Control-wise, the New 3DS feels well suited to tackle Xenoblade. Bouncing between the C-stick and face buttons feels natural. The ZL and ZR buttons mean we get useful camera options to zoom in or out, and quick access to a fast-travel system. The only bummer is that it doesn’t even try to use the 3DS touch screen. That’s an unfortunate omission, since the touch interface could have made navigating the menus a little easier.

Likewise, Despite the 3D in the title, Xenoblade Chronicles 3D’s unremarkable use of 3D doesn’t make this version feel any better. Some cutscenes benefit from added depth, but there’s no sense of dimension added to gameplay.
So outside of letting us experience this RPG on the go, Xenoblade Chronicles 3D adds very little. Collectible 3D models of the major characters and a music jukebox are neat, but having already played it on Wii, I certainly wouldn’t buy it again just for that.
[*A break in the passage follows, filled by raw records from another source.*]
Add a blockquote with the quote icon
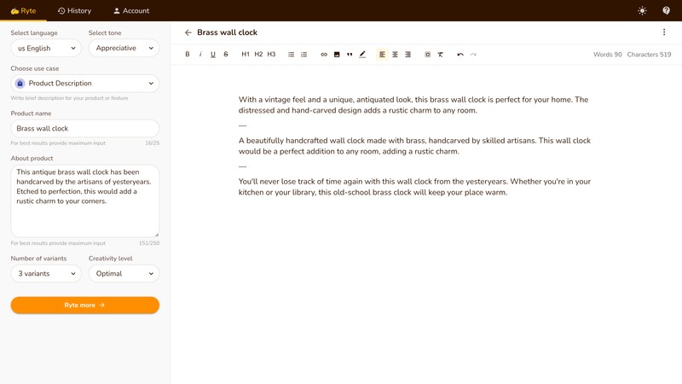The width and height of the screenshot is (682, 384). click(350, 55)
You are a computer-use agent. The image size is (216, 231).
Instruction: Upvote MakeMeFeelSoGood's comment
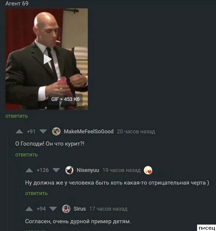click(x=19, y=132)
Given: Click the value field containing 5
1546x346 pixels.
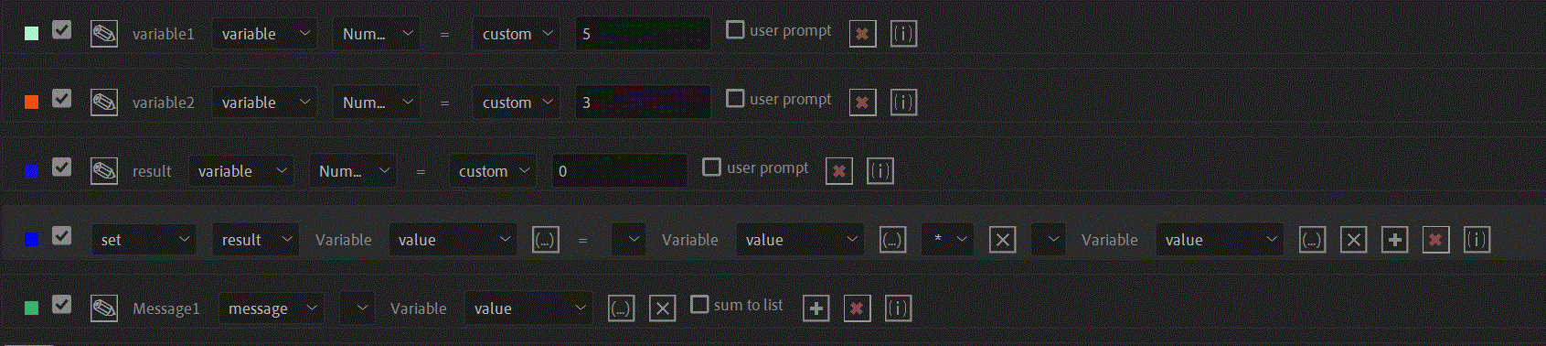Looking at the screenshot, I should [643, 34].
Xenoblade Chronicles 3D shrinks an epic RPG into a nifty portable form. Even though the New 3DS’ speedier hardware can’t make it look quite as good as it does on the Wii, its scope and scale still make it an impressive and deep game that’s well suited for play on the go. is the best place to buy XENOBLADE CHRONICLES 3D. 100% safe & Cheapest XENOBLADE CHRONICLES 3D promise, 7/24 Online Support, Delivered Safe, Fast, & Guaranteed from Order now for a Fast Delivery!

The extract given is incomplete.